Но этих плотиков не могло хватить на всех: у кромки воды сгрудились сотни людей. Да если бы и на всех хватило — далеко ли удалось бы уплыть? Чуть не каждую минуту небо наполнялось зловещим вибрирующим воем — немецкие истребители и штурмовики пролетали совсем низко, их тени проносились вдоль берега по воде и камням.
Вечерней темноты ждали как спасения. Но до конца дня было далеко, во всю свою ярую силу палило безжалостное солнце. Наверху, в степи, еще слышались пулеметные очереди, разноголосица винтовок и автоматов. То бились последние заслоны, выполняя приказ: продержаться до темноты, не допустить противника к берегу. Все, кто собрался под обрывом, надеялись: когда стемнеет и перестанут летать немецкие самолеты, придут от Кавказского побережья наши корабли и заберут всех.

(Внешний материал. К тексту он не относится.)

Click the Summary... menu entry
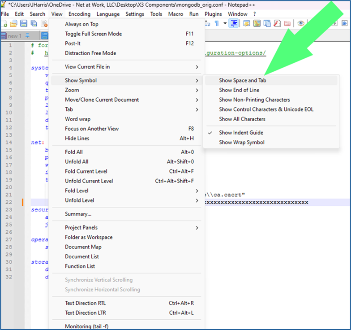The width and height of the screenshot is (351, 330). point(78,214)
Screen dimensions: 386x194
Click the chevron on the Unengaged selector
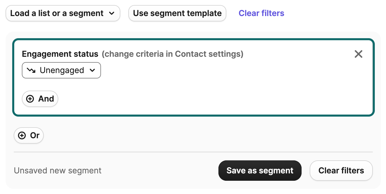[93, 70]
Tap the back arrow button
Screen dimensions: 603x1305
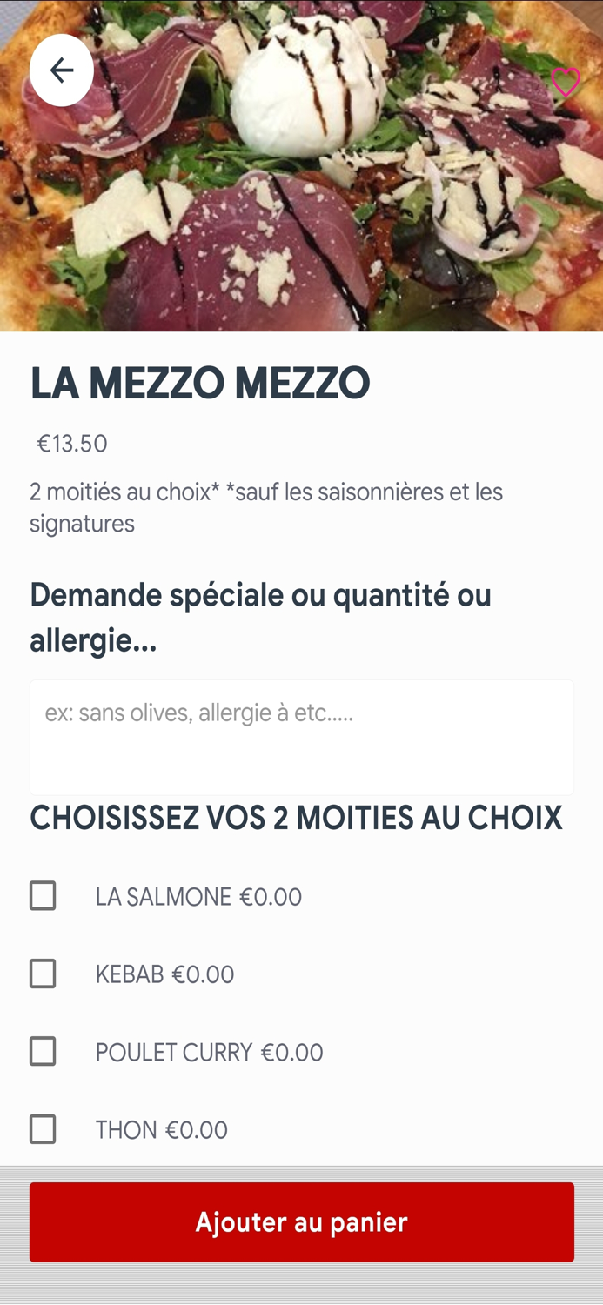pos(61,70)
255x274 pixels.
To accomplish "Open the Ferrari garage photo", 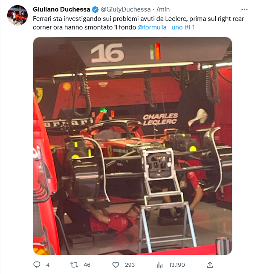I will 133,146.
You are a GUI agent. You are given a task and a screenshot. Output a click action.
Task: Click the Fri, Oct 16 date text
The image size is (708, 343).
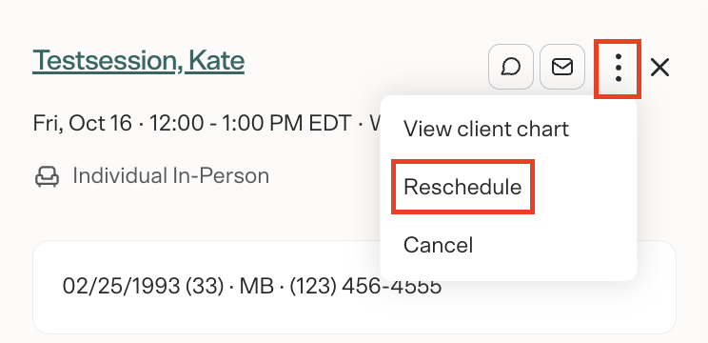pyautogui.click(x=82, y=123)
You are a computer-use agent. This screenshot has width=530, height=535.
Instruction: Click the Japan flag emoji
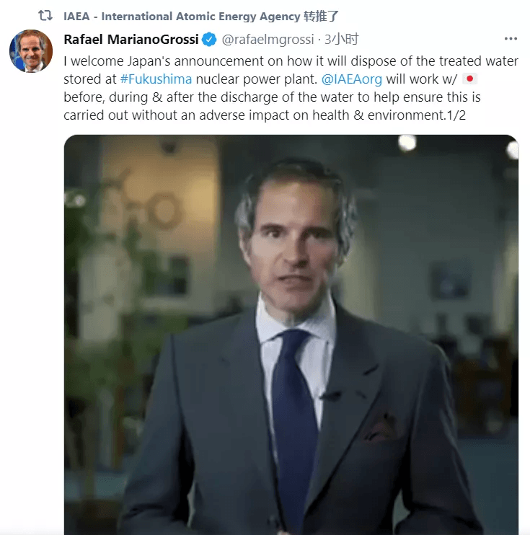coord(469,79)
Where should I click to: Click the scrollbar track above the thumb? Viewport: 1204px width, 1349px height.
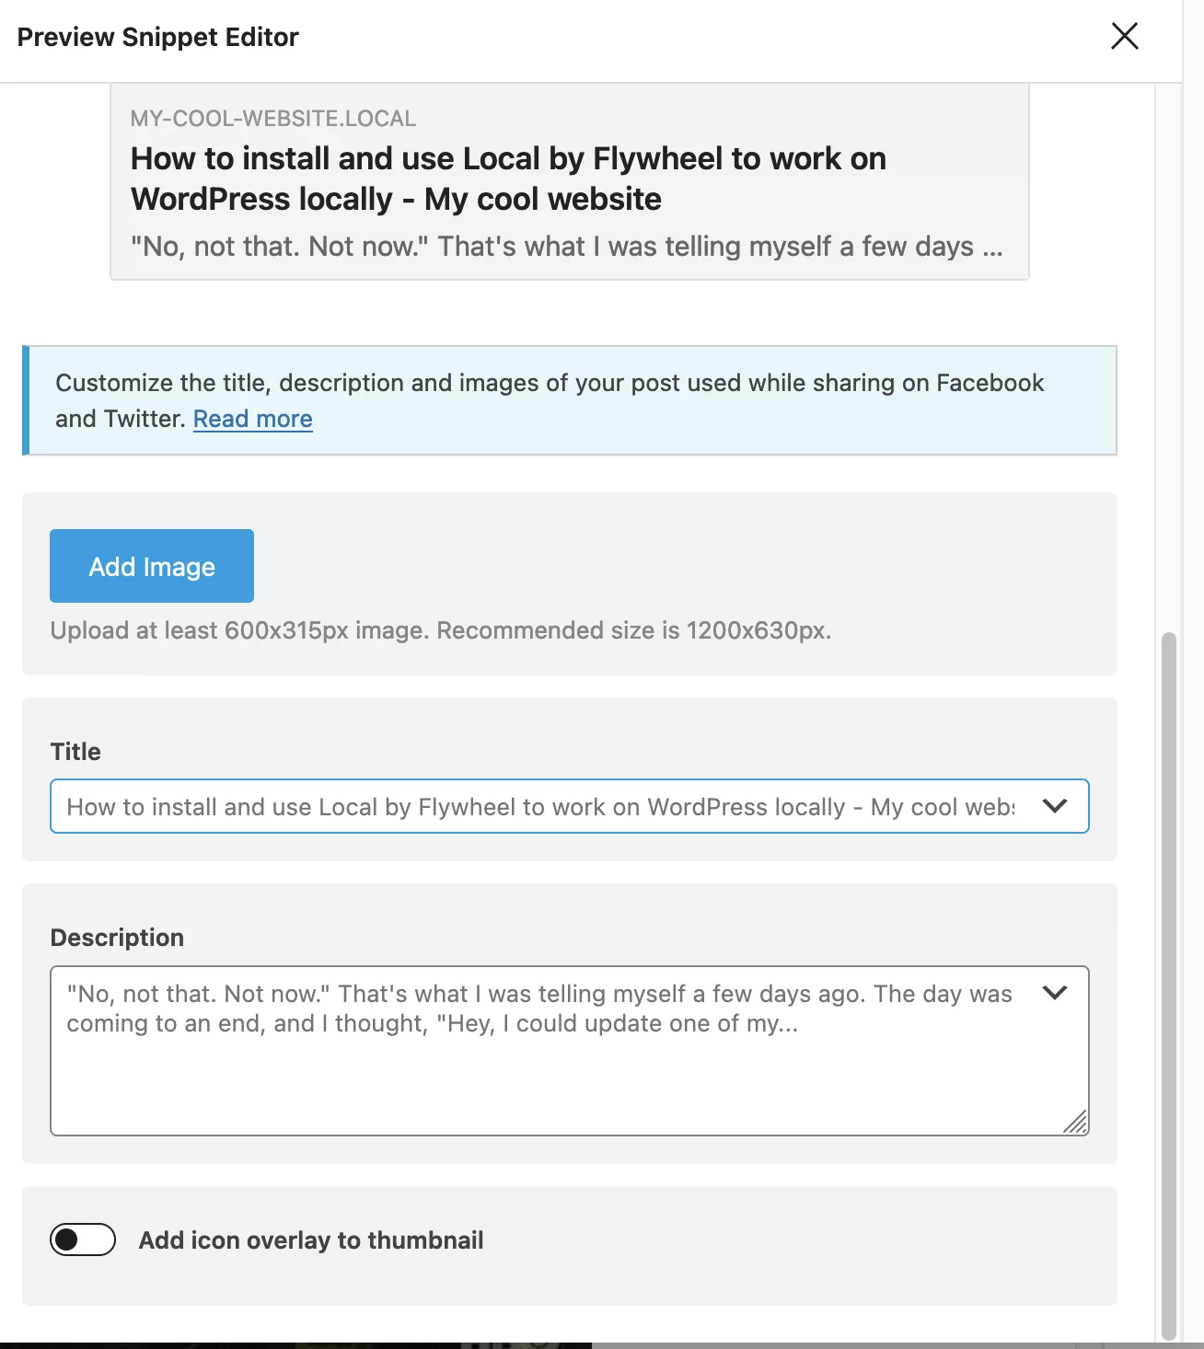point(1169,357)
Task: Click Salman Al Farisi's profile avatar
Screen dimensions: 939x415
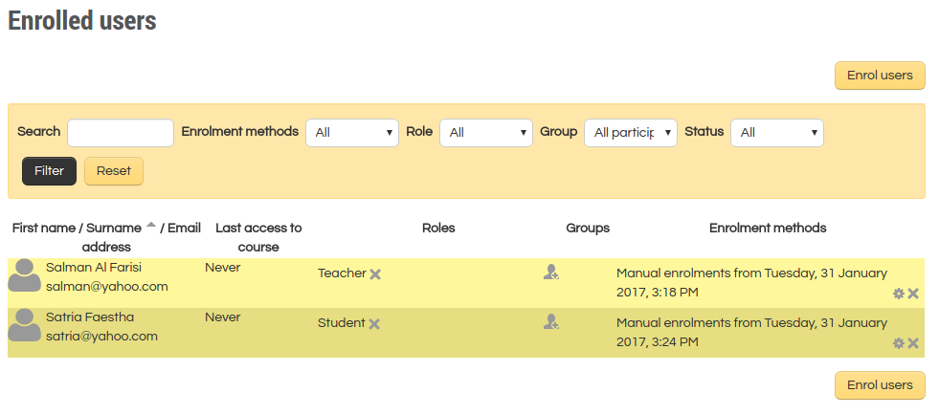Action: tap(24, 275)
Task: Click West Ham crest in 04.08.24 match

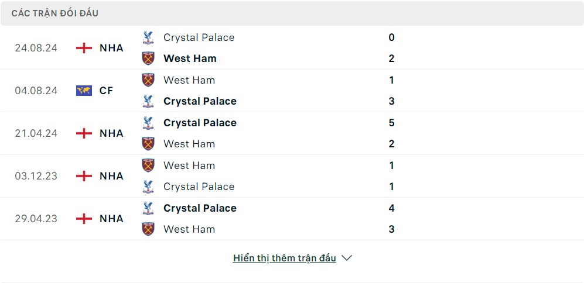Action: tap(148, 80)
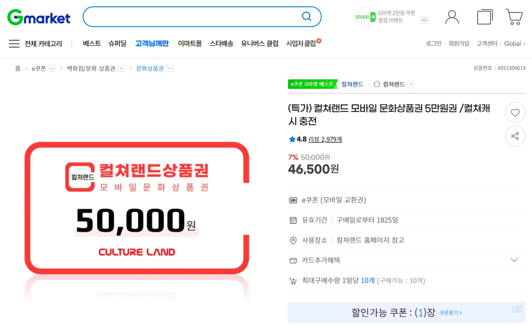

Иванов с тревогой смотрел на неподвижно лежащего Василя: ничего не слышит, с трудом выговаривает слова, едва может шевельнуть рукой… Врача бы… Но где тут медики? Однако надо попытаться.
— Лежи, я сейчас, — предупредил он Василя.
Пошел под кручей, вдоль кромки берега, у самой воды, присматриваясь к людям. Изможденные, черные от нещадного крымского солнца, многие в серых от пыли бинтах. Почти все с оружием, но уже бесполезным — стрелять нечем. Кто бродит, отыскивая товарищей, а кто просто сидит, глядя в пустынный сверкающий простор моря. А из-за края скалы посвистывают поверху, улетая куда-то в море, немецкие пули. Сколько немцам осталось досюда? Два километра? Километр? А может быть, и того меньше. Долго ли продержатся заслоны?
В тени между двумя выступами скалы, образующими подобие пещеры, Иванов заметил несколько раненых, лежащих тесно один к одному. Неподалеку пять-шесть армейцев ладили подобие плота. Ремнями, обмотками, бинтами они связывали несколько автомобильных камер и ящиков. Распоряжался этой работой высокий, лет тридцати пехотинец. Из-под его разодранной спереди, но аккуратно подпоясанной гимнастерки белел свежий, еще чистый бинт. «Старшина!» — приметил Иванов четыре треугольничка в петлице его воротника и направился к нему.